### What you should do
The answer must be every line from the entries below that includes "photo".
#### Material for this task ####
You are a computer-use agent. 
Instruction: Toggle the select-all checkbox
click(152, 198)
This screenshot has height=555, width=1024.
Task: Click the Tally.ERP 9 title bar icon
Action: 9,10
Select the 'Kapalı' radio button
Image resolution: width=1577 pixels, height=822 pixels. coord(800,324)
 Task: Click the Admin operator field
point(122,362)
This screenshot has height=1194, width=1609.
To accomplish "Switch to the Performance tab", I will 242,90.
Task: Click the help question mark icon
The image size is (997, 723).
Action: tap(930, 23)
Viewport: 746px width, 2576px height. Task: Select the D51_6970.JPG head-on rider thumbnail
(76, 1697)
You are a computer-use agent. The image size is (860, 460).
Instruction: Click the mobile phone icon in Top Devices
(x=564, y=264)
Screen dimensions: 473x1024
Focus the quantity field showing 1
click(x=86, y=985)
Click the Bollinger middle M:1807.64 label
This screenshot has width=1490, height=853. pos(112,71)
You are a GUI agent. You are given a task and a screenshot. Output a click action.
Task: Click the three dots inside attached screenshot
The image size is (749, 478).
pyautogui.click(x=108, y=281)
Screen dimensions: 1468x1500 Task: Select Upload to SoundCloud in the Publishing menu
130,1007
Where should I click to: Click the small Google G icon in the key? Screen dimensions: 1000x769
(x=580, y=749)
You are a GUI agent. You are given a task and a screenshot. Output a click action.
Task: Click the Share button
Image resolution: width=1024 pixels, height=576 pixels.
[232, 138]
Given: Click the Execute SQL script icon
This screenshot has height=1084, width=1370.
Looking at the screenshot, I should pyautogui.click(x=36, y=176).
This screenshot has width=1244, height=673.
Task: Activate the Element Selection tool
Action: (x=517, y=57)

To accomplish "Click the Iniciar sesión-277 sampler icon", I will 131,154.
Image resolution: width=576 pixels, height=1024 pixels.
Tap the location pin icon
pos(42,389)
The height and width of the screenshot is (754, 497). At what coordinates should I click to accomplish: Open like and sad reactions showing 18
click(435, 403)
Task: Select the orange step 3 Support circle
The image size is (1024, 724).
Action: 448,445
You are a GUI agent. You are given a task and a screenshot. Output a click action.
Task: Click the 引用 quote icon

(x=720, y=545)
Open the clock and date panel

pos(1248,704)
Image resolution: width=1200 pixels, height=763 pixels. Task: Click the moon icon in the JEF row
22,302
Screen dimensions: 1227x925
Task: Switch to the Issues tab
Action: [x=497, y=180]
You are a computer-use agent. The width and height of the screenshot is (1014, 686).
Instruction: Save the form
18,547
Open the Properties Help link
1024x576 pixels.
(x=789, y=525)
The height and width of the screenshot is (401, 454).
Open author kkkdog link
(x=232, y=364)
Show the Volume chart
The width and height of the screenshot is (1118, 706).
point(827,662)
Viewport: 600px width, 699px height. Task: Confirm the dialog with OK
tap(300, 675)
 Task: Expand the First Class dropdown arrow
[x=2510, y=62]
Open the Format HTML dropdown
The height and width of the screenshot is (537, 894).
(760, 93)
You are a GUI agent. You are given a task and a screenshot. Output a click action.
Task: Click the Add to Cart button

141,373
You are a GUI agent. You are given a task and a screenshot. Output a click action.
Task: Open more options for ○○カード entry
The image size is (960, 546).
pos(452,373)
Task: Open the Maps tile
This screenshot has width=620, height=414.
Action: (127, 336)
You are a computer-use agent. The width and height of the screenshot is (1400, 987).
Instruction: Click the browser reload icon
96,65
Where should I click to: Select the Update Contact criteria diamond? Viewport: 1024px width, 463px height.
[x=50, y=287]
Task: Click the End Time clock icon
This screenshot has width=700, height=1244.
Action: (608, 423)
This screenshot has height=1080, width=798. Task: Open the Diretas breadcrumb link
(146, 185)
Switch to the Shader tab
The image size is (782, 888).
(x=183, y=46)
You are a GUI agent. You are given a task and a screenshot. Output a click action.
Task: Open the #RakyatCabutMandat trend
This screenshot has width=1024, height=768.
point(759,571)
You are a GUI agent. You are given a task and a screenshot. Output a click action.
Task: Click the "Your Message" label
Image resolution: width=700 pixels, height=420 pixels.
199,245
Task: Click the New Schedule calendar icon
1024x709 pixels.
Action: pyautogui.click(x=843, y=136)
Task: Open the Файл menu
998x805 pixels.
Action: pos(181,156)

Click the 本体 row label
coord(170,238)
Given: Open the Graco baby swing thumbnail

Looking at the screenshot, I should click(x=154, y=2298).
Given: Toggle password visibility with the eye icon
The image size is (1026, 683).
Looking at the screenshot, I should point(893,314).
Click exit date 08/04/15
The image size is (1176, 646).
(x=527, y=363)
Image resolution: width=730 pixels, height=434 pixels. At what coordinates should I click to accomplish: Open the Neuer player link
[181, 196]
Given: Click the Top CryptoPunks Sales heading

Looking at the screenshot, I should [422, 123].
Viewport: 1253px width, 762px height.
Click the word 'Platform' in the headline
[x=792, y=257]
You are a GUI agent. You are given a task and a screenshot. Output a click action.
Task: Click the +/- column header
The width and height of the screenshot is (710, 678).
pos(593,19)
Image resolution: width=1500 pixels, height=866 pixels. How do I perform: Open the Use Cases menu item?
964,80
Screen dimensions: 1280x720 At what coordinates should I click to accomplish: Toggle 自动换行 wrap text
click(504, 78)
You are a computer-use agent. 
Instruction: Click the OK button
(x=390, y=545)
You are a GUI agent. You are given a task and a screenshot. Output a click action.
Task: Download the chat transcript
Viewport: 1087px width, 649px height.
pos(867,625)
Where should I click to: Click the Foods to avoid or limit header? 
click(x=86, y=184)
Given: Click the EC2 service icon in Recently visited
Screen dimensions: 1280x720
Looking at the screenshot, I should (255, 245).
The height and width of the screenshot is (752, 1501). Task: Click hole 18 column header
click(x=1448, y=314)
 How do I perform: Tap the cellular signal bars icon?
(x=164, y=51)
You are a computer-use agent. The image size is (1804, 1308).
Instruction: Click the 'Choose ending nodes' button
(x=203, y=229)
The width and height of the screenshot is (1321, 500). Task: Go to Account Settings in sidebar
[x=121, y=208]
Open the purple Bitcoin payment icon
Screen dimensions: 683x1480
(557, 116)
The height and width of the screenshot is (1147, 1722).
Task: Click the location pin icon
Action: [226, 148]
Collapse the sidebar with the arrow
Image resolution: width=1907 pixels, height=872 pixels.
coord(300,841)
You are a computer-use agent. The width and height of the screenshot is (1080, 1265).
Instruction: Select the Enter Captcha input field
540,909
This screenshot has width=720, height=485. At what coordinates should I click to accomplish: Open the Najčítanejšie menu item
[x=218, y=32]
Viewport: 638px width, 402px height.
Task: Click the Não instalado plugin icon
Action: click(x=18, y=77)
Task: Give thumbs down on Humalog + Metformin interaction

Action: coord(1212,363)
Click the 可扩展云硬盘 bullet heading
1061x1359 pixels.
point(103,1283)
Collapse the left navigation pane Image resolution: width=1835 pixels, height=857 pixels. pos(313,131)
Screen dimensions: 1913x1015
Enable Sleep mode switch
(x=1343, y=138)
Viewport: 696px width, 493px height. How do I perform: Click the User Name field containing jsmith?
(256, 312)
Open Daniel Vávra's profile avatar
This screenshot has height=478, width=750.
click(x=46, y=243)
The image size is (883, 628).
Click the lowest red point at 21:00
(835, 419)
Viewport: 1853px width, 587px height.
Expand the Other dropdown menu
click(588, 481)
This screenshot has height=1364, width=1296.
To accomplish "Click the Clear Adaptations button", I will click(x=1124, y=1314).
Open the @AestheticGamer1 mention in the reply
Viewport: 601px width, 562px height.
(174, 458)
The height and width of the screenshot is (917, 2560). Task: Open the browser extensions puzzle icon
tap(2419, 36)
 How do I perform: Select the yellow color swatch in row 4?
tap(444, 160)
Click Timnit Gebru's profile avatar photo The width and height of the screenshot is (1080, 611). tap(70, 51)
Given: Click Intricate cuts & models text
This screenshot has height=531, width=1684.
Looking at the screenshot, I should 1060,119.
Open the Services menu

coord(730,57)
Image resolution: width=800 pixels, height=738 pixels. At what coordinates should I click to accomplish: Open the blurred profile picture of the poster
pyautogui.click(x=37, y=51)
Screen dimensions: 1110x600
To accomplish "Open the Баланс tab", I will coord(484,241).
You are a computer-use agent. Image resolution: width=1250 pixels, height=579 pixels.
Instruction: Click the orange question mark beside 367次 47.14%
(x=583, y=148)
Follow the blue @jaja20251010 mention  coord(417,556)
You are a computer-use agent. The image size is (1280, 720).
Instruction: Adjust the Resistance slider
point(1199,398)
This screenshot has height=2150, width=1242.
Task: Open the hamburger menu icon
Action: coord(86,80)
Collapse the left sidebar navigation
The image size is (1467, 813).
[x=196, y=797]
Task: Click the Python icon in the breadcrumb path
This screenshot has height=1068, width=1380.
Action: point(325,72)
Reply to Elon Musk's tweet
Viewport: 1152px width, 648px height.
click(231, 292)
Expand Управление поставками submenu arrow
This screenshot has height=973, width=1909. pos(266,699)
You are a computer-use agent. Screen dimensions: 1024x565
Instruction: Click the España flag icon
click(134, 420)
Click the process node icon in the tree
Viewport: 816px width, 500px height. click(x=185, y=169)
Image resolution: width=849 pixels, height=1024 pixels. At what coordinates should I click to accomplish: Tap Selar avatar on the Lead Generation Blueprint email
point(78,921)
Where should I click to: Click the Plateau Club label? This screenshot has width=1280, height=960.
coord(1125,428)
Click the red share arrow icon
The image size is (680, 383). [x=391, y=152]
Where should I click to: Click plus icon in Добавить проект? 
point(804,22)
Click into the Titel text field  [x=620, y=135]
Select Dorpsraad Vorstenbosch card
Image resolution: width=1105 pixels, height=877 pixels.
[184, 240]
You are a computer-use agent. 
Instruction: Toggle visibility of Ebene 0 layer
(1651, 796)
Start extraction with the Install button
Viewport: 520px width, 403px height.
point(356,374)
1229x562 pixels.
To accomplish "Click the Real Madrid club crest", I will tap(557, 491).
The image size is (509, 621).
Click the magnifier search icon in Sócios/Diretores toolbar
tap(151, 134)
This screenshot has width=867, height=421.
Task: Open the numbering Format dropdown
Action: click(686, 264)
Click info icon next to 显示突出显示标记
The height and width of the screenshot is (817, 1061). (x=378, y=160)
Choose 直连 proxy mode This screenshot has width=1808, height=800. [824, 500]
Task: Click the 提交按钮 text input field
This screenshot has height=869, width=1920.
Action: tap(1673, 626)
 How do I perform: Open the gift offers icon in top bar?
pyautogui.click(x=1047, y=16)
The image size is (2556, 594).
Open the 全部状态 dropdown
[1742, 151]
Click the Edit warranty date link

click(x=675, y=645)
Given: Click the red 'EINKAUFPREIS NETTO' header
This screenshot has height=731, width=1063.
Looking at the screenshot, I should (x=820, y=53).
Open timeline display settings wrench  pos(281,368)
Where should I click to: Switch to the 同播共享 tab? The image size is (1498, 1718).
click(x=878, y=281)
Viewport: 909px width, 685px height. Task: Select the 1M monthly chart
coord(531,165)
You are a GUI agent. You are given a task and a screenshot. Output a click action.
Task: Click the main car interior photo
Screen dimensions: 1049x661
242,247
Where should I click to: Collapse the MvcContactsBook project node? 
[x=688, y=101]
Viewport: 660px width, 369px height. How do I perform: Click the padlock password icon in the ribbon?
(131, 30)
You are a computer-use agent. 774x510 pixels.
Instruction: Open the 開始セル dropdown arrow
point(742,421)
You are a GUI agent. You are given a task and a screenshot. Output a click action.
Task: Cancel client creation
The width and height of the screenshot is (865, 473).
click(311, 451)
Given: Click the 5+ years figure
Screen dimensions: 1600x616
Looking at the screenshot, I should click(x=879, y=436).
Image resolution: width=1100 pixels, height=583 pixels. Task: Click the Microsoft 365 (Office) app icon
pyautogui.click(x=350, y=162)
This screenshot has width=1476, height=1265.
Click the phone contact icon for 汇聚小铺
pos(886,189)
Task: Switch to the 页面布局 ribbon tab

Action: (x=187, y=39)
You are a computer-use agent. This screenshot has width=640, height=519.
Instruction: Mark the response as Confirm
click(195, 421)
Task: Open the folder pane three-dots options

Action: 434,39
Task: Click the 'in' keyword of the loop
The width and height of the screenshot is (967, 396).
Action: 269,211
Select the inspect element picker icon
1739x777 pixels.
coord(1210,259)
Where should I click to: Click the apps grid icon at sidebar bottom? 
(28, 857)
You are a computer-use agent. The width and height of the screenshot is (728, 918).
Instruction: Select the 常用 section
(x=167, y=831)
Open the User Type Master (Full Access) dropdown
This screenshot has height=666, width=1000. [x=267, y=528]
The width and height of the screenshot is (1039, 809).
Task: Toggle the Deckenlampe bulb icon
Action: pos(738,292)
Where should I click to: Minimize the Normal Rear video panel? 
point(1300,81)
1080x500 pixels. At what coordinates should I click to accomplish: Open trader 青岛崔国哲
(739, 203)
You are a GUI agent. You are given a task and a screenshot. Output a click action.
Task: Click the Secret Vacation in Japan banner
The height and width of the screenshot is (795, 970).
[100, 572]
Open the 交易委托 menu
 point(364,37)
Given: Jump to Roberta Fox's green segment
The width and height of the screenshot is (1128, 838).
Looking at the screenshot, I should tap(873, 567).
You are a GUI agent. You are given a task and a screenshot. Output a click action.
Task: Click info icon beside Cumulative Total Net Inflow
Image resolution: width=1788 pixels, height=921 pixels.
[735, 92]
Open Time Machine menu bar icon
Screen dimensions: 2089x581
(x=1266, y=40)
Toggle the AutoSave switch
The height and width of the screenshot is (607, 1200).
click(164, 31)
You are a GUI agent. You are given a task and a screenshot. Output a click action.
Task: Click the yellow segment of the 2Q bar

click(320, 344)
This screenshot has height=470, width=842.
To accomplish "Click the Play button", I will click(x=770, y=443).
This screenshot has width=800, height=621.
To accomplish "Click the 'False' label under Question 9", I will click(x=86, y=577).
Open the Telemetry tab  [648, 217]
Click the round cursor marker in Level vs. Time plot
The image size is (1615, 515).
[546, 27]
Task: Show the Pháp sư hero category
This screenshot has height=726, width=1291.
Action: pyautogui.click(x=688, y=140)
####
### Answer to the exercise
Click Timnit Gebru's profile avatar photo The width and height of the screenshot is (1080, 611). tap(70, 51)
Task: Click the main car interior photo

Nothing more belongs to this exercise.